### 提供テキスト:
.....
五頭山の麓・村杉温泉の一角にある「川上とうふ」。昔ながらの手作りにこだわる豆腐店です。看板商品「おぼろとうふ」は新潟県内のスーパーをはじめ、飲食店でも見かける人気豆腐。創業以来、木綿豆腐しか扱っていなかった「川上とうふ」ですが、3代目社長・澁谷さんのチャレンジ精神によって「おぼろとうふ」「五頭のしずく」などのヒット商品が生まれていきます。今回は澁谷さんに、開発秘話や豆腐に対する思いをお聞きしました。
川上とうふ
澁谷 誠一 Seiichi Shibuya
川上とうふ3代目社長。タクシードライバーを18年間やっていたが、結婚相手が川上とうふの娘だったことから、跡を継ぐことに。元々ものづくりが好きだったこともあり、「おぼろとうふ」はじめ、いろいろな大豆を使った豆腐を開発する。趣味はバイクで、ハーレーダビッドソンでツーリングに出かけるアクティブなお父さん。
.....
上にある川上とうふの紹介文の続きを書いてください。 資料はこの作業とは関係ありません。
.....
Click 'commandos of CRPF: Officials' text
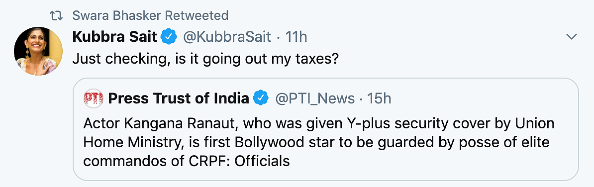pos(187,161)
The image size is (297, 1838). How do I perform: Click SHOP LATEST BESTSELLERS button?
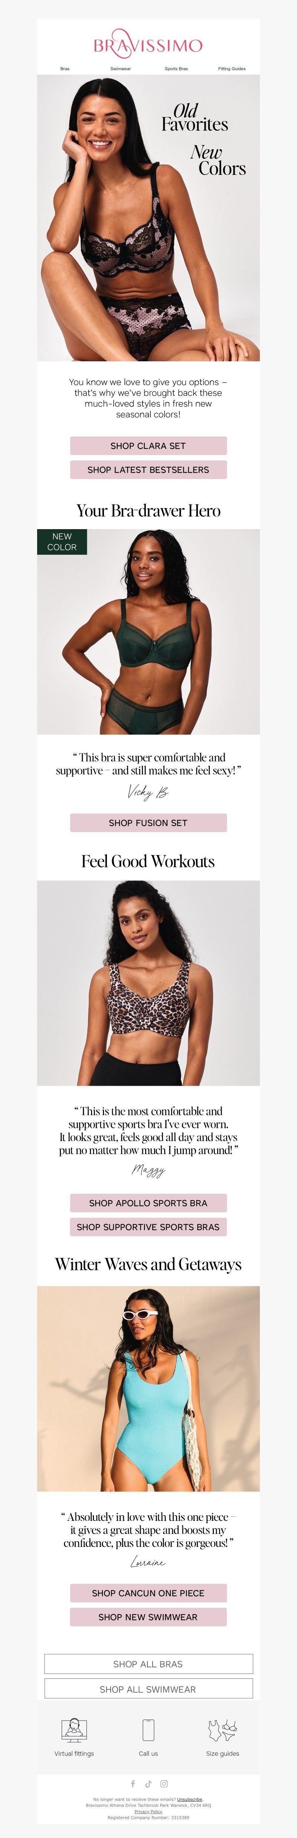point(149,469)
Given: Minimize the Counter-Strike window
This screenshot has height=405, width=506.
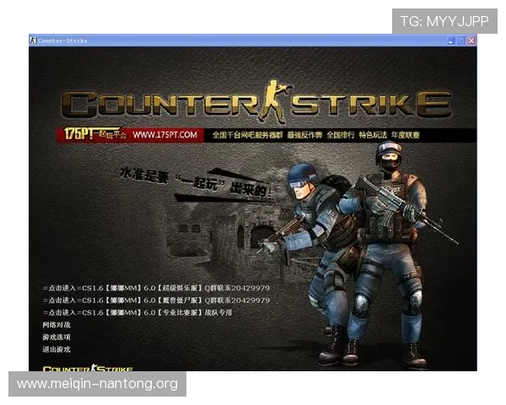Looking at the screenshot, I should click(451, 40).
.....
### 出力:
——今日はよろしくお願いします。いつもおいしくいただいています。早速ですが「川上とうふ」で作っている豆腐の特徴を教えてください。
澁谷さん:創業時から変わらない道具や製法で、昔ながらの手作りの味を大切にしてるんさ。あと、素材にもこだわってるよ。厳選丸大豆と天然にがりを100%使っているし、おいしい水も使っている。この辺りの五頭山麓は水にも恵まれているから、水道水でも十分おいしいんだ。大豆の風味を生かした、天然素材だけで作る豆腐本来の甘みが自慢なんさ。
——豆腐を作る際、どんなところにこだわっていますか?
澁谷さん:ボロボロ崩れたりしないで、箸でしっかり持てる豆腐を作っているんだ。あと、子どもがおいしく食べることのできる豆腐を作るようにしているよ。あんまり豆腐の好きな子どもっていないんだけど、子どもたちに豆腐を好きになってほしいんさ。そのことから生まれたのが「おぼろとうふ」なんだよね。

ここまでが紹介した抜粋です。